Мы живем в цивилизованном обществе, где уголовное право зиждется на том, что человека можно признать виновным тогда, когда поступки подсудимого можно охарактеризовать как неправомерные (юристы это называют actus reus, «виновное деяние»), а также когда он сознает неправомерность своего деяния (mens rea, или «преступный умысел»). Что отличает предумышленное и непредумышленное убийство? Наличие или отсутствие преступного умысла. Вот только доказать, в каком состоянии находилась Элисон в момент убийства своего мужа, можно было только за счет ретроспективной оценки, провести которую с точностью, требуемой по закону, невероятно сложно. С другой стороны, именно способность путешествовать во времени является одним из важнейших дополнительных навыков в инструментарии судебного психолога.
Я сразу же запросила медицинскую карту обвиняемой, а также подала заявку на несколько визитов в женскую тюрьму, где ее держали под следствием. Готовясь познакомиться с доказательствами обвинения и планируя свою работу с Элисон, я вспоминала все, что знала о специфике «убийства сексуального партнера».
Ее супруг относился к тем 10 % мужчин[31], которые становятся жертвами женщин-убийц.

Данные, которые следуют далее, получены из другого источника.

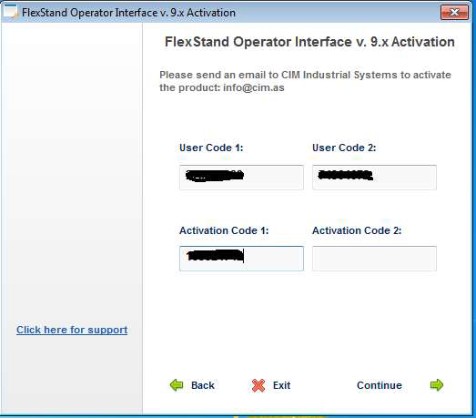
Task: Click the application icon in title bar
Action: (10, 11)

При этом женщины, убитые другими женщинами, составляют и вовсе 1 % общего числа умерших насильственной смертью. Статистика указывает на еще одно неизменное обстоятельство: убийству женщины ее бывшим или нынешним партнером предшествуют долгие месяцы и даже годы насилия. Но когда женщина сама убивает своего нынешнего или бывшего мужа, она же, как правило, является жертвой предшествовавшего многомесячного или даже многолетнего насилия.
Возможно, меня обвинят в предвзятости и аргументируют это тем, что мужчины тоже страдают от домашнего насилия. Не спорю и поэтому считаю, что к каждому делу нужно подходить индивидуально. Но давайте не лгать себе: домашнее насилие имеет половую направленность и совершается в подавляющем большинстве случаев мужчинами в отношении женщин[32]. Женщины подвергаются куда более сильному эмоциональному давлению и контролю, а также регулярным издевательствам. Шанс представительницы слабого пола пострадать от рук того, кто когда-то клялся ей в любви, намного выше, чем у ее «половины». Каждые три часа в Великобритании госпитализируют женщину, которую избил или покалечил мужчина. Вот такая печальная статистика.
Итак, я предполагала, что Пол издевался над Элисон, причем довольно долго. Однако нельзя делать экспертное заключение, исходя из одной лишь статистики. Так что я на время выбросила статистику из головы и открыла первую из трех синих папок с материалами с места преступления.
Вообще такие фотографии всегда вызывают странное чувство: ты как будто вторгаешься в нечто личное – чужую смерть, – хоть и через призму профессионального любопытства. Сами снимки полны контрастов. Обыденное, даже банальное место – в данном случае половина дома на две семьи, сложенного из красного кирпича, с живой изгородью и витражным окном во входной двери. И на фоне этой идиллии – ужасающее преступление. Пол умер, сидя на диване, от нанесенной тупым предметом черепно-мозговой травмы, получив в довесок множество ножевых ранений в область груди.
Первая мысль: на фотографиях нет ни единого признака организованного или преднамеренного убийства. Сплошной хаос. Муж был убит в гостиной: тело лежало на полу, голые ноги торчали до колена из одеяла (или двух?), в которое его неуклюже завернули. На заднем плане стояла елка, праздничный вечнозеленый символ семейной идиллии, украшенный серебристой мишурой, а за ней – полки с фотографиями в рамках и странная статуэтка.